Problem to solve:
From the line with "Screen dimensions: 970x865" to the end of the data below, restate each line word for word, both ends included, without the pictures.

Supplied data Block Start

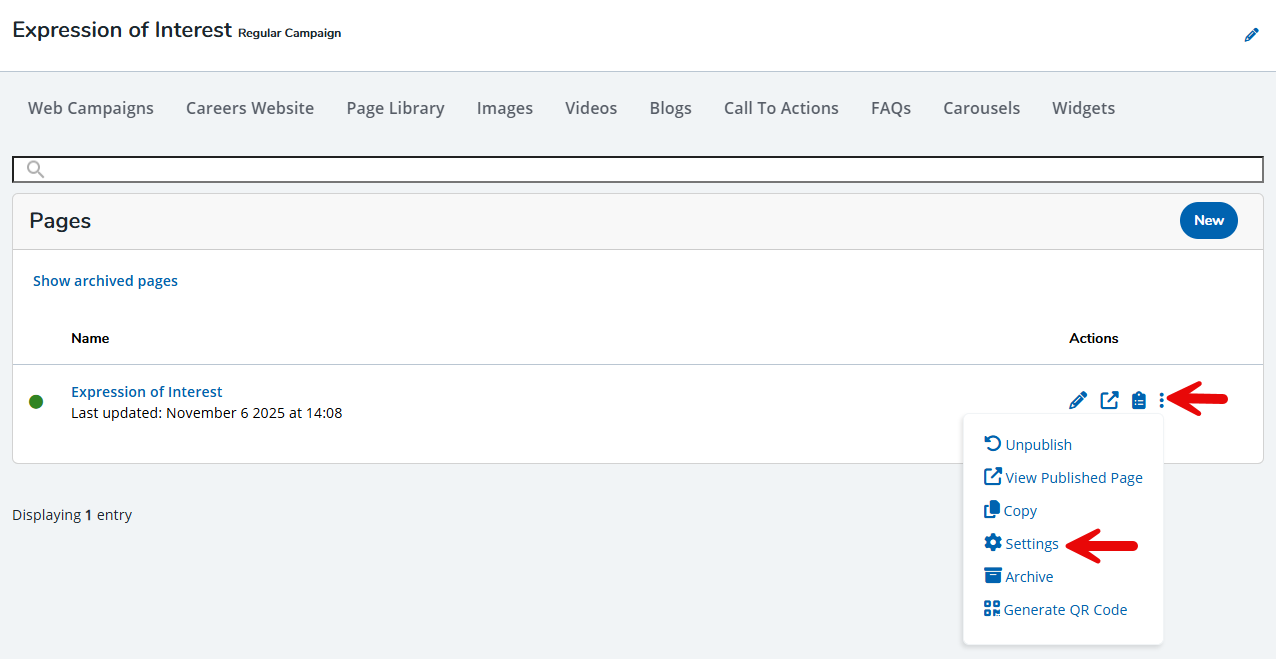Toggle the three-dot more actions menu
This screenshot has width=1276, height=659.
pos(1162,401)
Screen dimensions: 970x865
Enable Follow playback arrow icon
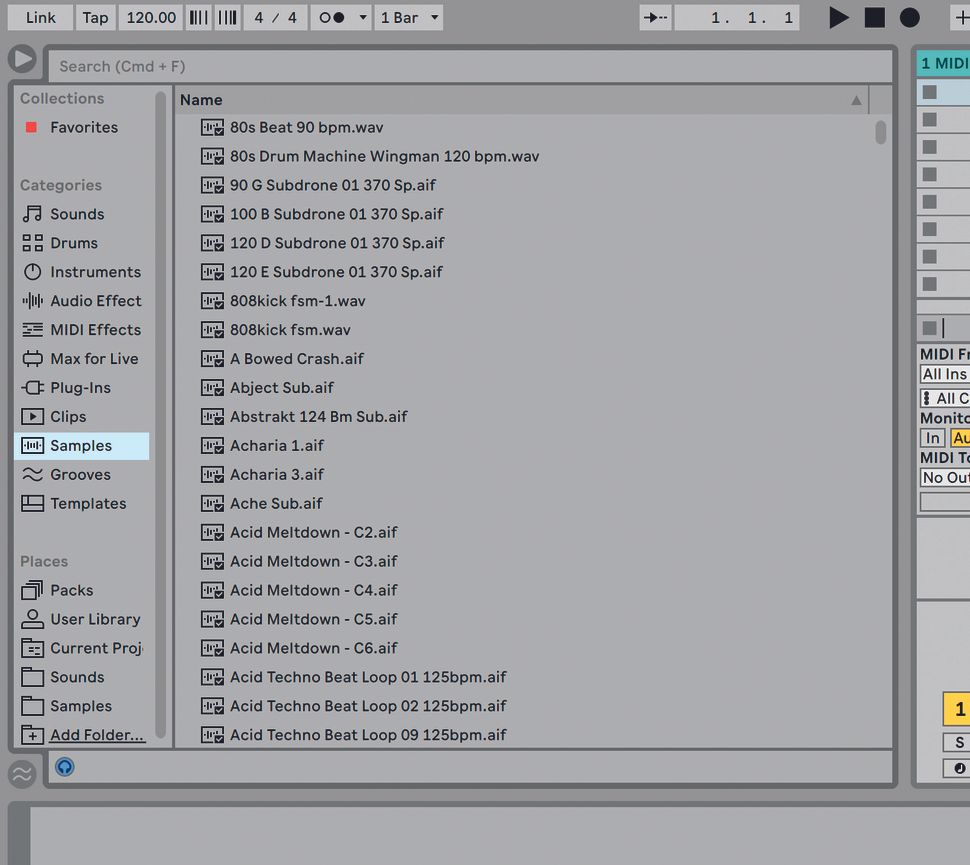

Supplied data Block End

Result for this exercise:
Screen dimensions: 970x865
Enable Follow playback arrow icon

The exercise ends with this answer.